Now there is a form of affirmative action that does genuinely not discriminate. In situations where there is evidence of past and present discrimination, for example, university hiring procedures which, in fact, consider only male and/or white candidates, then not only has that discriminatory policy have to be fought, but it must be ensured that *all* qualified candidates are informed of the position, and that all qualified candidates are judged in terms of their merit in the competition for the position. That sort of "opening" of "closed" doors is an important way of fighting discrimination. And, as someone who has felt discrimination as a Jew in Nazi Hungary, a bourgeois in Communist Hungary, and as a Refugee or Bloody Refo in Democratic Australia, I am for the opening of all such closed doors. And I also recognize that sometimes some good detective work will need to be done to uncover some of these discriminatory practices, which have often been carried on without being explicitly stated.

But if you want to fight discrimination, there is one simple rule: do not discriminate. The social engineering policy that includes quotas or so-called "hiring goals" is immoral and unfair, because it is discriminatory. The policy, in other words, is *unprincipled*. It was his consistent principles that gave Martin Luther King the high moral ground in his fight to eliminate racial discrimination. Social engineering which tries to correct past injustices by present discriminatory policies is unfair and unprincipled, and therefore odious.

In addition, however, this sort of social engineering is also ultimately impracticable.

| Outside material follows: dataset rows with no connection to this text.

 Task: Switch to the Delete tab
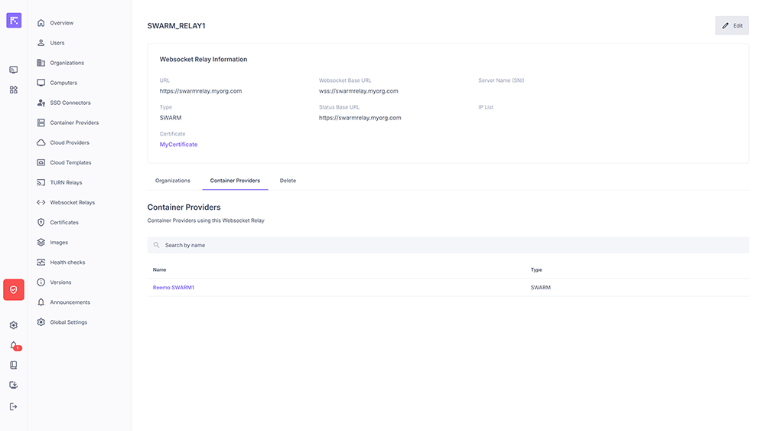[x=288, y=181]
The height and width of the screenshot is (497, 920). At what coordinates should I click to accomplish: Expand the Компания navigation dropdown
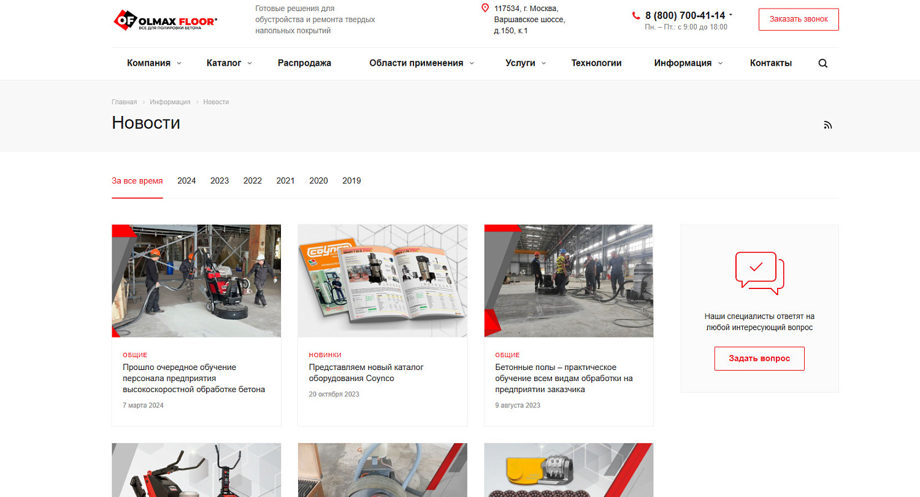pyautogui.click(x=149, y=63)
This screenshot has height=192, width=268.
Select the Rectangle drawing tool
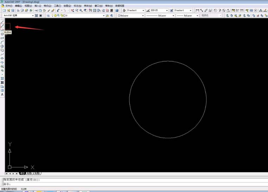point(2,38)
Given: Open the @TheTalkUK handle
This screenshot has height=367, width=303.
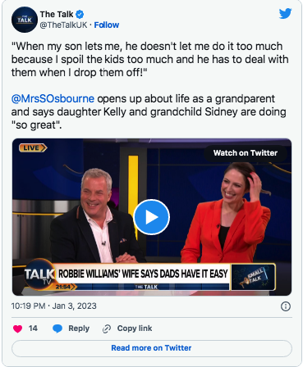Looking at the screenshot, I should [x=63, y=25].
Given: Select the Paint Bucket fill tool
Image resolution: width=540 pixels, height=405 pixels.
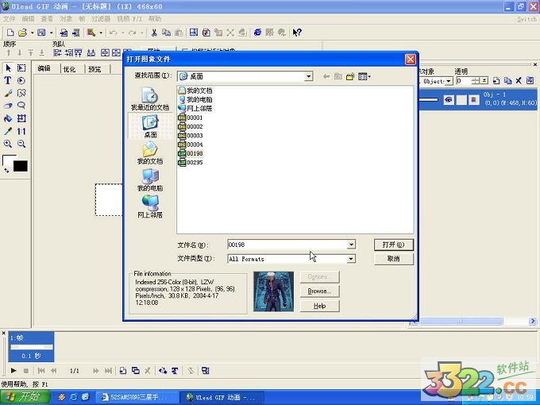Looking at the screenshot, I should [8, 118].
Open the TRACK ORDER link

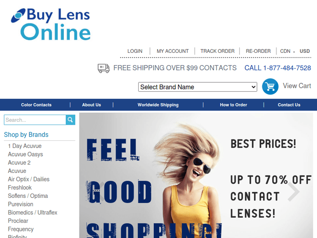pyautogui.click(x=217, y=51)
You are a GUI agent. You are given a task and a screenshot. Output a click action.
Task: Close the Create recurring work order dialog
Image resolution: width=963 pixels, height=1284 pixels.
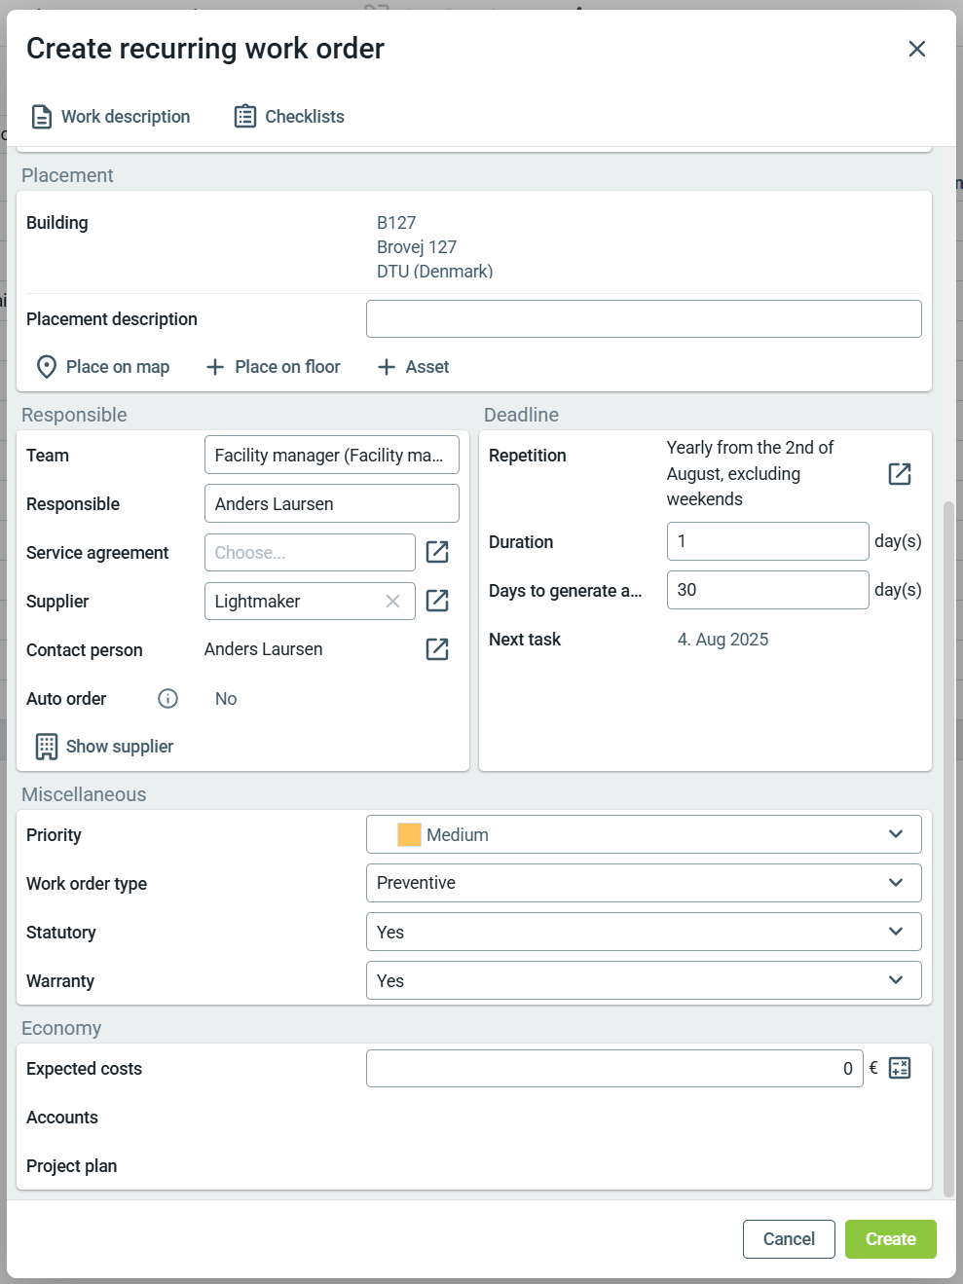[916, 49]
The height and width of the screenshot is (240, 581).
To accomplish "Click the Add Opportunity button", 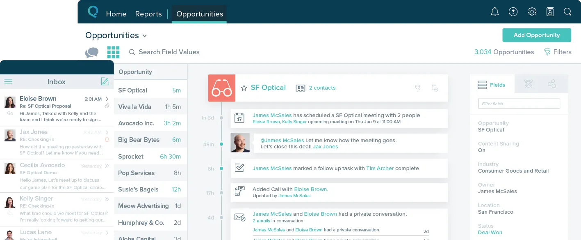I will 537,35.
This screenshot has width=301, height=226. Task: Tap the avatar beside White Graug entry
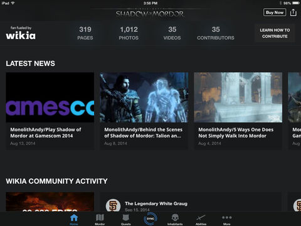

Take, for instance, the claims of persons of so-called "mixed-race", or partial descent, to be included in designated or "affirmed" hiring groups. How will the line be drawn in deciding eligibility among applicants who are not "full blooded" members of a visible minority and or a Native Canadian category? Will we have to contrive South-African style formulae to classify people so as to avoid minute examination of each individual's parentage and descent? It may seem that this would be unnecessary under the employment equity procedures, but one can readily imagine that in a competitive job situation issues of this kind would arise. These decisions become arbitrary, and like all arbitrary decisions, lead to injustice.

In fact, let us reflect on the nature of the injustice and against whom it is perpetrated. The main victims are not the whole body of the proverbial power group, white able-bodied males, but the sub-group of the current generation of white able-bodied males in their twenties. The goals of employment equity will mean that individuals in this particular cohort will have to suffer significantly higher unemployment rates than people in designated groups *or* those older people in non-designated groups who *already* have jobs. In other words, this particular cohort is being forced to make all the sacrifices necessary to achieve "employment equity". Is that equitable?

It is for these moral as well as practical reasons that I oppose the current employment equity policies and those affirmative action policies that, in fact, involve discrimination. Let us strive, instead, for a *fair* system of evaluation, where, as Martin Luther King said, we judge only individuals in terms of merit and performance, and not according to their group identity. The enlightened fight against discrimination must eliminate it so that our social structures are genuinely just.